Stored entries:

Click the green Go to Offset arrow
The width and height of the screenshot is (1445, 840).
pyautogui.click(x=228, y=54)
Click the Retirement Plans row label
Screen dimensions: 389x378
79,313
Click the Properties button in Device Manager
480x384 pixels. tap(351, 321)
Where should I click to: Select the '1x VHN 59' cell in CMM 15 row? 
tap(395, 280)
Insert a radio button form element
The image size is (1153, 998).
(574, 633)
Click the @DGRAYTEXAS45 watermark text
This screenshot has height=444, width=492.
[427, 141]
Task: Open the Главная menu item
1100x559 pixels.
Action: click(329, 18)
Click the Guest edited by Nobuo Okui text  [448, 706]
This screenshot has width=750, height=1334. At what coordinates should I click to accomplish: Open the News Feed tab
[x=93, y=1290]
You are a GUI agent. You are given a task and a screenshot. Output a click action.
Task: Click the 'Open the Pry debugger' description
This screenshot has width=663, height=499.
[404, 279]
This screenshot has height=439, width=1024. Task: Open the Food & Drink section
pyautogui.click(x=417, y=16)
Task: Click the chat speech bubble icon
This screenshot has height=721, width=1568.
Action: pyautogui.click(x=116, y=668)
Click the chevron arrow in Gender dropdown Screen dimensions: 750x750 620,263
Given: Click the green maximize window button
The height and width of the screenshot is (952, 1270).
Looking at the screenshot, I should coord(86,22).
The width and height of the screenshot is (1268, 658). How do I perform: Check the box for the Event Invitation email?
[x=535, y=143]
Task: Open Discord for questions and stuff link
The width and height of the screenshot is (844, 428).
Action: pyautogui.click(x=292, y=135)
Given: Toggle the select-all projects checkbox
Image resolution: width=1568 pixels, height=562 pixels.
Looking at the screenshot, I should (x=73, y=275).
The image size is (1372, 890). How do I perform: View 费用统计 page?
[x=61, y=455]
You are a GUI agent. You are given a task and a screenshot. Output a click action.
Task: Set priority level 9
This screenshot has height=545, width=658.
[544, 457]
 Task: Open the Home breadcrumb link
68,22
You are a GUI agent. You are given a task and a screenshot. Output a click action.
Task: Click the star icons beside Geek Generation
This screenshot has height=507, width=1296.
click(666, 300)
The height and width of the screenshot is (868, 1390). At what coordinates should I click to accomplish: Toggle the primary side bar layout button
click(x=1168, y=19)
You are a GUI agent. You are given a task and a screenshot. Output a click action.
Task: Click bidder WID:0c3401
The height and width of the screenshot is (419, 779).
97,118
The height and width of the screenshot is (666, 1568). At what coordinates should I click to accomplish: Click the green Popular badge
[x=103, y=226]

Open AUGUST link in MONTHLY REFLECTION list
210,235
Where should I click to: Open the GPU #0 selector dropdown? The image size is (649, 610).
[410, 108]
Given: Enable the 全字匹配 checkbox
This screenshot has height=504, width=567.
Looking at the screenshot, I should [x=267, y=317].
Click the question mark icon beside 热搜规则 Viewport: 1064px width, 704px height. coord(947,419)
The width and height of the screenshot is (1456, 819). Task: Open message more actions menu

Your goal:
Count the lines in the entries above that contain the string "size", with case-sensitive matching. Reply with only that number.

Correct result:
3